The Food and Agriculture Organization of the UN (FAO) is implementing a regional project in four countries including Armenia, to enhance climate resilience in agriculture.
The project aims to improve seed systems in the selected countries and build national competence to ensure a proper seed supply, improving and developing seed certification systems for quality control.
“Activities address the introduction and testing of new varieties and revitalizing local varieties to strengthen the availability of high quality, resistant seeds to empower climate resilience of the rural population,” said Gayane Nasoyan, Assistant FAO Representative in Armenia “In this regard, the project marks the first step towards transforming food systems in the region for more sustainability, enhanced food security, climate change adaptation measures in agriculture sector and improved competitiveness.”
The other countries include Kyrgyzstan, North Macedonia, and Tajikistan, who all face similar risks due to climate change, since their agricultural production strongly depends on irrigation, weather conditions, proper management of genetic resources, soil and water management.
In this regard, seed systems and climate change, which is affecting food security and rural poverty in these countries are the main problem causing vulnerability of agricultural production.
Thus, the project also supports the usage of high quality and resilient seed varieties through empowering breeders and seed producers to ensure climate resilient seed systems.
This spring, the project imported four certified varieties of quinoa seeds (Blanca de Juli, INIA 420 Negra Collana, INIA 415 Pasankalla, and Kankolla) to Armenia.
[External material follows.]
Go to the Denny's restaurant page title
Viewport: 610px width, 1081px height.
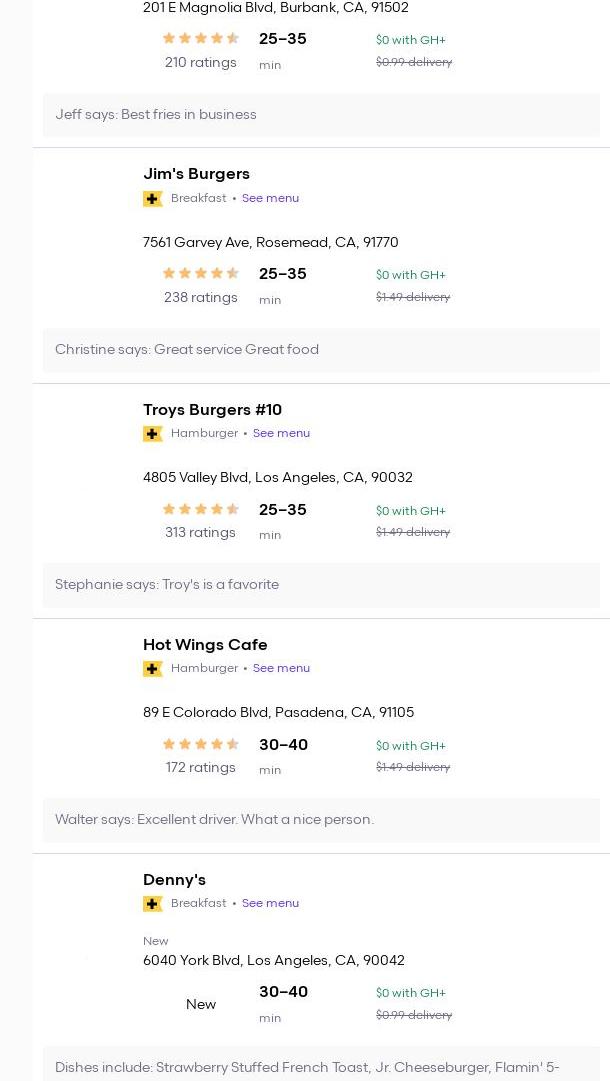point(174,880)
The sowing started in May on a total area of about 1 200 m2. The plots are located in Gyumri of Shirak region, Gavar and Martuni in Gegharkunik region, Edjmiatsin in Armavir region and Darakert in Ararat region.
The ”Seeds Agency” state non-commercial organization of the Ministry of Economy of Armenia, which is the main partner of the project, is closely following the process of growth and effective implementation of planned agro-technical measurements.
“These quinoa varieties will be tested to adapt to the agroecological zones of the country, for their incorporation as a production alternative within the strategy of adaptation to climate change and contribute to the improvement of food security of family farmers due to the high nutritious value of quinoa,” said Davit Babayan, director of the “Seeds Agency”.
Quinoa offers an alternative food source for those countries suffering from food insecurity. It is an annual flowering plant primarily grown as a crop for its edible seeds that are rich in essential amino acids, dietary fiber, B vitamins, and dietary minerals in amounts greater than in many grains. Also is gluten free, therefore an alternative for people with celiac disease. It has the ability to adapt to different ecological environments and climates. Resistant to drought, poor soils, and high salinity, it can be grown from sea level to an altitude of four thousand meters and can withstand temperatures between -8 and 38 degrees Celsius.
The project feeds into current government’s policies and strategies and will be integrated into its ongoing development actions to ensure the sustainability of the process beyond the project duration.